On top of that, the ever-increasing large roster of characters are still just as much fun to control, and the new additions such as fan-favorite Skull Kid and a completely new face, Linkle, all provide some of the freshest and most unique ways to play. Thankfully, they’ve worked all the old DLC characters into a story or Adventure Mode map so well that they feel like less of an afterthought, which was one of people’s biggest problems before. Not to mention the music, which ranges from rock remixes of Zelda classics to completely original pieces, also sound just as epic on the smaller screen.
The story in Hyrule Warriors Legends remains largely the same, but this time around the villains, Linkle’s story, and The Wind Waker epilogue are all thrown in at once so you play them as you go, leaving the length at least twice what it originally was. They do a great job of keeping each and every story mission feeling like a new experience instead of treading the same grounds over and over again (something I can’t say for this title’s Adventure Mode as much). You don’t have to be a Zelda fanatic like me to enjoy the story either, as it requires no prior knowledge to understand what’s going on – mostly thanks to its introduction to a variety of original characters. However, having background information does make these characters coming together that much more exciting. Going back and attempting to complete these missions on harder difficulties or to gather more collectibles (such as gold skulltulas and heart containers) also breathes more life into missions you’ve already completed once before.

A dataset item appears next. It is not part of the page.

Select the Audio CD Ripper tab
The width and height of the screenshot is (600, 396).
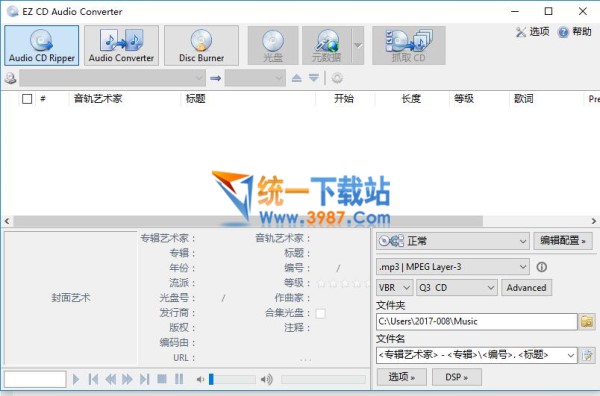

I have to admit, when Hyrule Warriors Legends was first announced, I was a little more than skeptical. I just couldn’t see how a port of an already great Wii U game to a less powerful system could not end up the worse, but after playing over 45 hours of this 3DS title, it’s become clear that this version might just be the definitive way to experience Hyrule Warriors. If you could look past missing out on the 60 frames per second and HD visuals the Wii U title brought to the table and instead embrace all the changes that this new iteration has provided, you’ll find an addictive portable title rich with content and fun gameplay. For those of you who also experienced the Wii U version and are on the fence about treading these waters once more, I can assure you that this version offers just enough to make it worthwhile. After nearly two years of constant Hyrule Warriors content and news, with the release of Legends it seems we’ve reached the high point of fan service and joy this game could possibly give.

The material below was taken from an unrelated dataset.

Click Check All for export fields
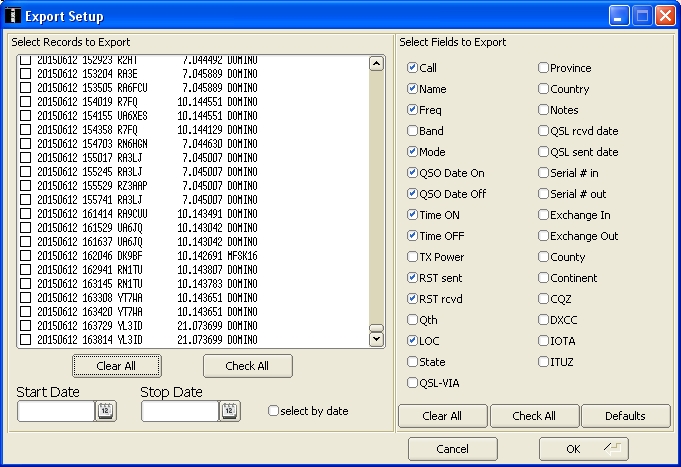The width and height of the screenshot is (681, 467). 534,416
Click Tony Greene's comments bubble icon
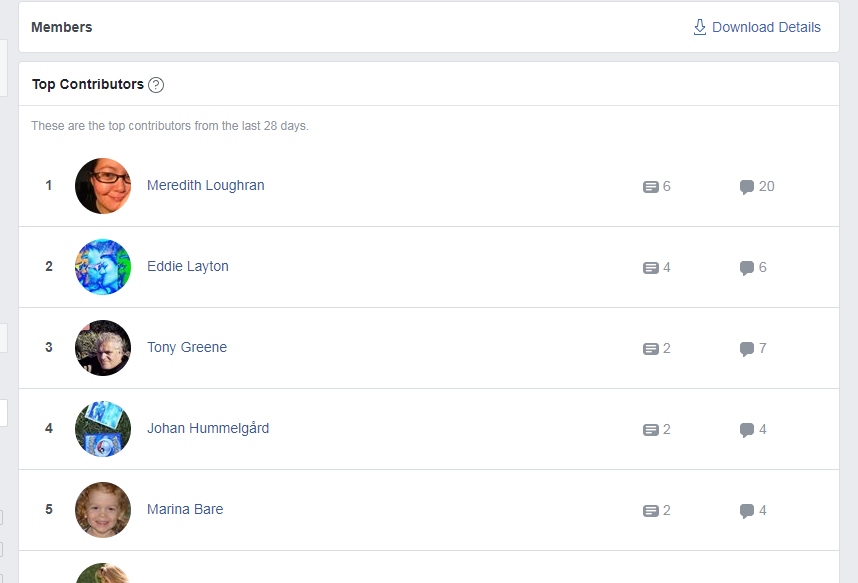The height and width of the screenshot is (583, 858). [746, 349]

In case it wasn’t obvious enough, I greatly enjoyed Hyrule Warriors Legneds. However, I can’t help but attribute some of that joy to my personal infatuation with The Legend of Zelda series itself. But at the end of the day, this is still an excellent title to pick up, Zelda geek or not, especially if you happen to be in possession of a New 3DS. If you only have access to a standard 3DS, I wouldn’t quite swear off this game, but just be willing to face some scattered frame rate issues and not as many enemies on screen at one time.